You can circulate straight water if you don't have freezing concerns.  My house is just water as the on demand also does the hot water for our domestic use and I do not want any cross contamination from a failed check valve etc and freezing is not a huge issue - could be if we lost heat for more than a couple days - but I am not concerned

Fluid temp is kept at 100 Deg F for the system.  There is one pump and it is pretty small and I have a thermostat and a control box.  My system is "open" so I have a header tank secured to the attic floor joists with make up fluid.  The tank is an old travel trailer water tank - fit between the joists perfectly.

The thermostat is mid shop and about 4 feet off the ground and set for 60 deg. or 70 if I am painting something.

Pad thickness is 5" as is normal with 6x 6 wire mesh reinforcement that also has the tubing zip tied to it at the 12" spacing.  Under the cement floor is 2" thick R10 dense foam board and under that is a vapour barrier 6 mil poly.  The foundation is a 4 foot ICF frost wall so there is a 2-1/4 thermal break at the foundation.  

The only thing you would need to reinforce for the floor is if you were going to be using a power hammer or something of that kind.

It is cheap to heat the shop - maybe $15 a month and that is tagged into the house heat.

The whole system occupies maybe a half sheet of plywood with the header tank being in the ceiling.

It is super nice to to have the machines warm to the touch when it is 10 below outside


----------



## DPittman (Nov 2, 2021)

Ain't this a cool forum where you can learn about anything from snowblowers to in floor heating from individuals that still have general "hobby metal working" interests in common.  I love it.


----------



## BMW Rider (Nov 2, 2021)

PeterT said:


> BMW, I thought about it when my garage was being built back in the 90's.

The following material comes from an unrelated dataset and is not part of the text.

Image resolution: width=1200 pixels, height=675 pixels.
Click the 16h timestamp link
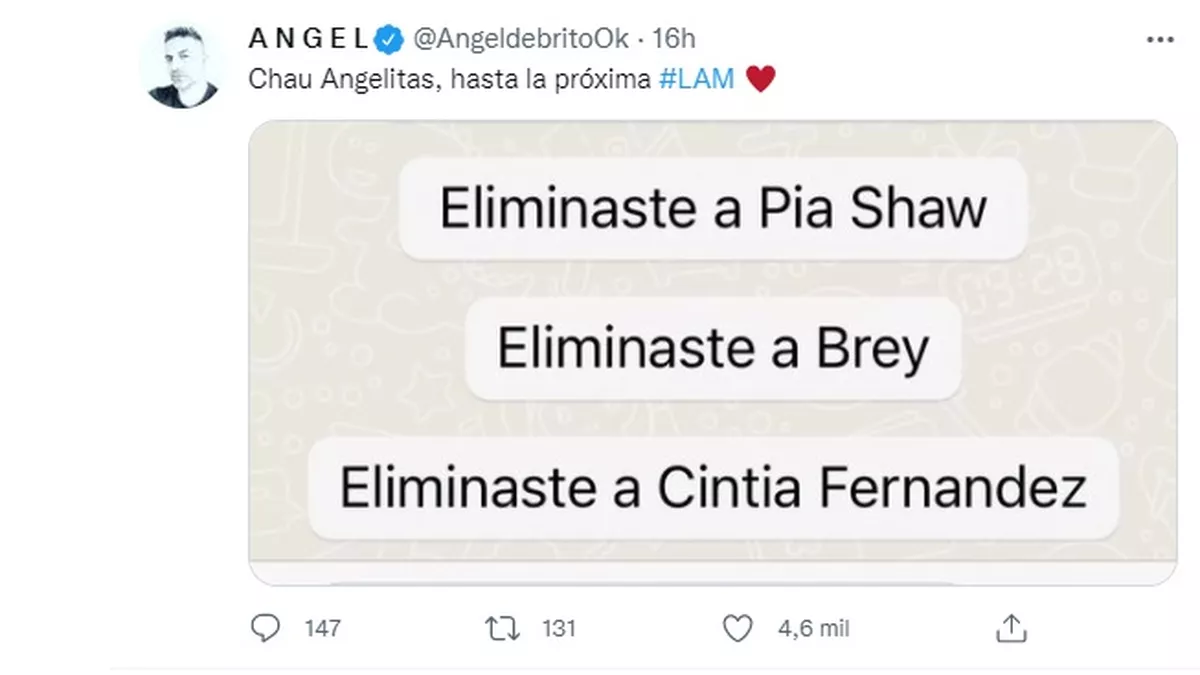(674, 39)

I had a clear idea of all the advantages but kind of chickened out as the knowledge base (meaning contractors & suppliers & maybe how the costs were shaping up) was a bit skinny at the time. Just curious though - did you zone off certain areas of the either for individual heat control or for flow reasons? What fluid is being circulated? Is the heat source gas fired or electric element? What kind of footprint is involved with the pump equipment? Did you have to increase the pad thickness or do anything substantially different than a typical garage?  Would placing heavy machines (say our biggest typical home shop mill or lathe) present any considerations?

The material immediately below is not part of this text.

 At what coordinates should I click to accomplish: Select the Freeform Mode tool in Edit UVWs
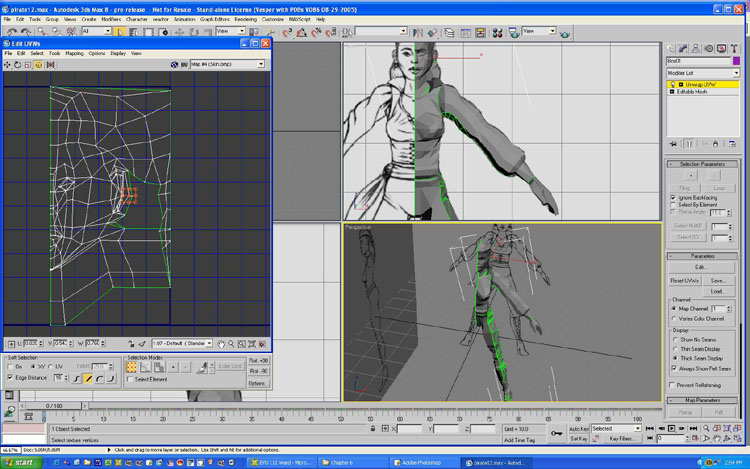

My system has just a single zone in that there is just a single thermostat controlling it. In the main part of the garage which was the original build, there are four loops in the floor. I added onto the garage several years ago and have three more loops in that area. The multiple loops serves to limit the length of the tubing and thus improve the flow rate. I have manual valves that can be used to balance the flow between the two areas, but they actually run full open with good results based on equal return water temperatures from each area. 

I did nothing special with the pad other than using the concrete mesh to help secure the oxyPex tubing prior to pouring the concrete. The only issue is that I dare not ever try to drill any anchors in for fear of hitting a tube. That could be bypassed by either setting anchors during pouring or using thermal imaging to locate lines prior to drilling. 

The fluid I'm using is propylene glycol, the heat is a Takagi gas fired on demand water heater that is rated for use as a boiler. I originally set it up with a standard hot water tank, but found it to be less than ideal as it requires a lot of fluid, takes up a lot of space and is not overly efficient. I had to replace the heater once before, so when I did the addition I went to the on demand heater instead. It's worked fine for eight years now other than some icing issues on the fresh air intake in very cold weather. With this system and all the associated plumbing and other components ( expansion tank, air bleeder, pump, etc) it occupies about a four foot wide section of wall in the corner and is less than a foot in depth from the wall.


----------



## Dusty (Nov 3, 2021)

Dusty said:


> Simple questions as it relates to cement floor heating systems, there may be a member out there with such an animal, and no I'm not going to install one.
> 
> 1. Are they efficient with or without ceiling fans?
> 2. Do ceiling fans help more especially during our western cold winters?
> 3. Do they help reduce the amount of moisture in damp like climates?



Reason I posted this thread is I had a neighbor (Art) drop by who believed my attached garage had a heated floor. Unfortunately I don't although I told him I would try to find out more on the topic that being the purpose for this thread. I was impressed with so many positive replies and how they varied, however the very basics we're there along with first hand experience.

Art has an older almost double garage that requires the floor being replaced due to much cracking and heaving (no rebar). So I invited him to come and read the replies to this thread and he was extremely pleased by that. He mentioned that he now had better insight into what can be accomplished in a somewhat limited space.

So there you have it folks, happy campers all around thanks to the kind members that replied. Well done thank you!


----------



## Brent H (Nov 3, 2021)

@Dusty : I can send you a Radiant Floor manual that has all the specifications, flow rate equations and installation parameters for different floors if you would like?


----------



## Dusty (Nov 3, 2021)

Brent H said:


> @Dusty : I can send you a Radiant Floor manual that has all the specifications, flow rate equations and installation parameters for different floors if you would like?



Hey @Brent H, if it were my shop I would jump all over your kind offer. Since it's not my shop floor I shall leave it up to Art although I shall inform him of this. Believe he was going to visit our main library to do some reading before he approaches contractors. Thank you just the same.


----------



## BMW Rider (Nov 4, 2021)

If he's replacing the floor and is even thinking about the radiant heating, he should at very least put in the tubing. Small extra cost even if he does not utilize it for some time.


----------



## Darren (Nov 6, 2021)

I have infloor heat in my 36x50x14' shop. Theres 1900 feet of tube in the floor, which is 7-8" thick, 65 yards of concrete. Theres R10 under the floor, and r10 all around the perimeter of the slab, r22 in the walls, and r40-50 in the ceiling. I don't have a proper boiler yet, just a small wood boiler i rigged up. I have a suspended propane heater i use to warm it up, while i'm lighting the fire in the woodstove. Once up to temp i shut the overhead unit off. The little woodstove works good to heat the slab up to 60* or so and its very comfortable to work in. The great thing about it is that there are times when i won't by in the shop for 5 days at -30, and the shop never goes below 5*C, with no heat. The concrete and everything in the shop stores a lot of heat.


----------